# London Pattern Screwdiver



## Nigel (9 Mar 2007)

The smaller versions speak for themselves but 
what were the large size London Pattern Screwdrivers used for

I have an inherited one 20"(350mm) long dated 1947 with a Ministry arrow stamp
now I have been given a 27"(675mm) long one made by Hale Bros Ltd of sheffield dated 1954 also with an arrow stamp

I have been around construction and engineering all my life but have yet to see a screw slot big enough for these beasts,

Nigel


----------



## DomValente (9 Mar 2007)

I believe the larger ones were used by shipwrights, guess the screws they used needed to be pretty big


----------



## Alf (9 Mar 2007)

I always thought the shipwright thing too, except my tool dealer acquaintance had one with screws to fit - and they were ordinary steel wood screws. But bigger, obviously... Steel screws and maritime-related activities aren't really compatible usually. So I dunno, the shipwright line still makes sense but I reckon they must have been used somewhere else too.

Cheers, Alf


----------



## Nigel (9 Mar 2007)

Thanks for the replies

The connection with the one I inherited was with coachbuilding as in ash frames on trucks but that is very tentative, very large screws something to keep an eye out for,

Its amazing how tools move around I have also been given a rasp stamped Wiltshire Australia
How much did we lose in the Ashes

Nigel


----------



## MarcW (10 Mar 2007)

So I can't tell, but look at the Studley tool box, his, i.e. H.O.s are long, very long and you know he was pianomaker.

Marc

building some wenzloffanian jewel holding device in the tool storage door


----------



## Paul Chapman (10 Mar 2007)

MarcW":262e87t4 said:


> building some wenzloffanian jewel holding device in the tool storage door



Will we be seeing some pictures of the jewel?

Cheers :wink: 

Paul


----------



## Anonymous (10 Mar 2007)

It's easy to forget how much stuff was made of wood only a generation or so ago. Not only wagons and carts, but also agricultural machinery, industrial items like hoppers and other constructions.
A common feature being iron or steel straps, brackets, hinges, plates etc screwed on with large diameter but short screws e.g. I've got a box of 1+1/4" by 20 screws with 5/8" dia heads which came from an agricultural machine maker closing down sale. These would need a big screwdriver. 


cheers
Jacob
PS large *and* long screws would require too much torque for a slotted screwdriver, hence *coach screw* with a square bolt head


----------



## Mittlefehldt (10 Mar 2007)

I have in my possesion something called a machinist screw driver which has a very thick shank, and head and a very ergononic handle that fits perfectly in the hand. These would have been made to assemble for example die sets and platens in a press for moulding.

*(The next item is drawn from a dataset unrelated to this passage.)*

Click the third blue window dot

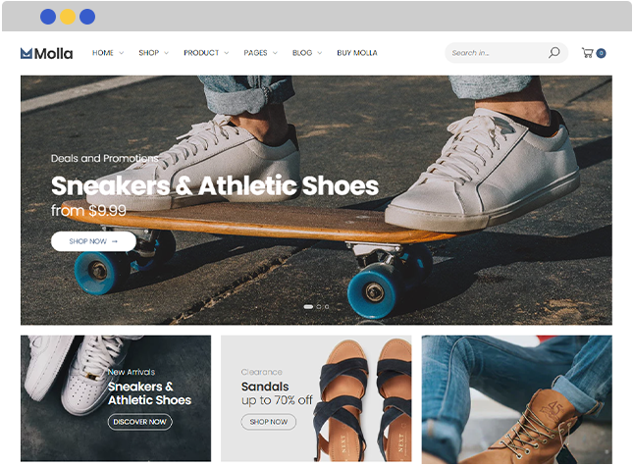87,17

Also Jacob is right, because surprisingly enough White oak was as good a material as most metals for manure spreaders on farms, as it was just as resistant to the acids in the commodity it was designed for, as metal was. International Harvester made them from wood well into the seventies.

Another possible application would be the racks for the back of trucks though I think they were mostly carriage bolts.


----------



## bugbear (10 Mar 2007)

Nigel":47pfpnd7 said:


> The smaller versions speak for themselves but
> what were the large size London Pattern Screwdrivers used for
> 
> I have an inherited one 20"(350mm) long dated 1947 with a Ministry arrow stamp



Those are quite common, but I've never known what they're for!!

BugBear


----------



## MarcW (10 Mar 2007)

Paul Chapman":2ymqm5z0 said:


> Will we be seeing some pictures of the jewel?
> 
> Cheers :wink:
> 
> Paul



Sure, only one now, later more when she sits in her place. Here she comes in 10 inch length, 15 tpi rip, marbled black walnut handle, excellent tool marrying eye appeal, ergonomics and high quality.

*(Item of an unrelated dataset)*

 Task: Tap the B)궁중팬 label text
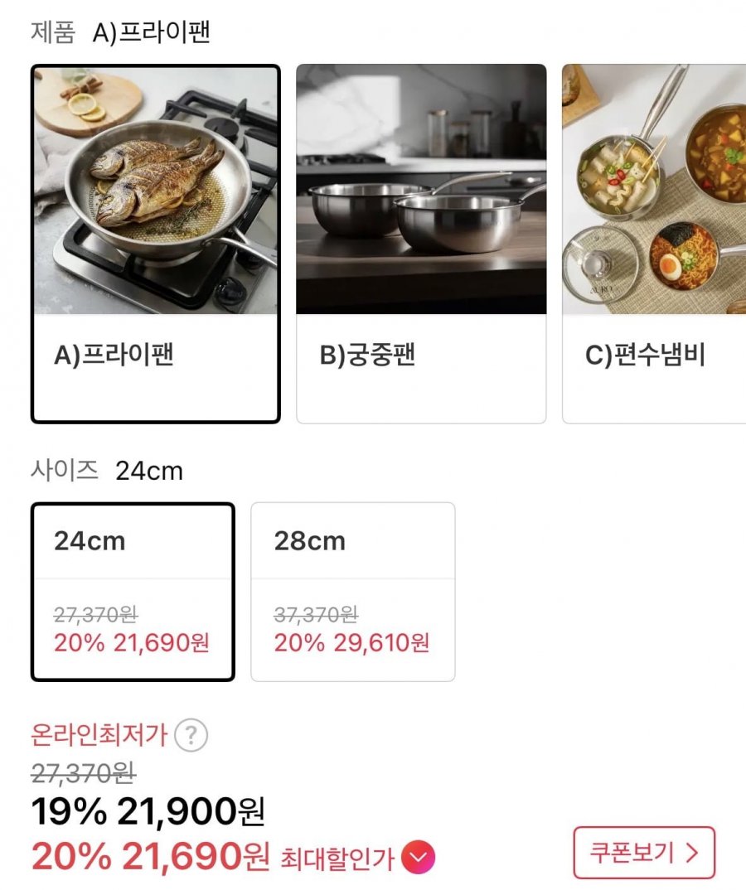pyautogui.click(x=367, y=355)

Is London Pattern screwdriver the same style as the same named chisel handles? :-k Please apologize my ignorance, I better hadn't made my posting last late night.  

Marc, 8-[ slightly hijacking this thread


----------



## Paul Chapman (10 Mar 2007)

That's a really beautiful saw, Marc. Thanks for posting the picture.

Cheers :wink: 

Paul


----------



## Alf (10 Mar 2007)

MarcW":8h8fcv7o said:


> Is London Pattern screwdriver the same style as the same named chisel handles? :-k


Unhelpfully - no.  London pattern are like this:






While what you might reasonably assume was nearer London pattern are:






Ain't hand tools wunnerful... :roll: :lol: 

Cheers, Alf


----------



## Jimmy Hendricks (24 Mar 2014)

The London Pattern Screwdriver is used to screw-down Deck plates in Ship's Engine rooms. The Deck plate screws are short and stubby with a countersunk head and can be difficult _(at times)_ to unscrew. The London Screwdriver is ideal for this job since the blade is flat thus an Adjustable Shifting Spanner (Crescent) can be fitted to exert addition pressure.

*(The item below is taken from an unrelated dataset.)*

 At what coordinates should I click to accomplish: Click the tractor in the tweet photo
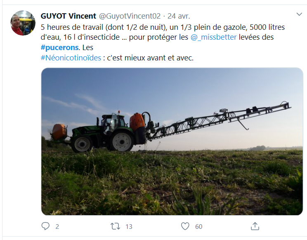point(102,134)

I'm sure the "Chippies" have other uses for it. (hammer) 

Jimmy Hendricks
ex Marine Engineer RAN


----------



## Silverbirch (24 Mar 2014)

Well, it took seven years, but now we have the answer!


----------



## jimi43 (24 Mar 2014)

Jimmy Hendricks":24ceia6v said:


> The London Pattern Screwdriver is used to screw-down Deck plates in Ship's Engine rooms. The Deck plate screws are short and stubby with a countersunk head and can be difficult _(at times)_ to unscrew. The London Screwdriver is ideal for this job since the blade is flat thus an Adjustable Shifting Spanner (Crescent) can be fitted to exert addition pressure.
> 
> I'm sure the "Chippies" have other uses for it. (hammer)
> 
> ...



WOW! Great name!!

:mrgreen: :mrgreen: :mrgreen: 

Jimi Hendricks


----------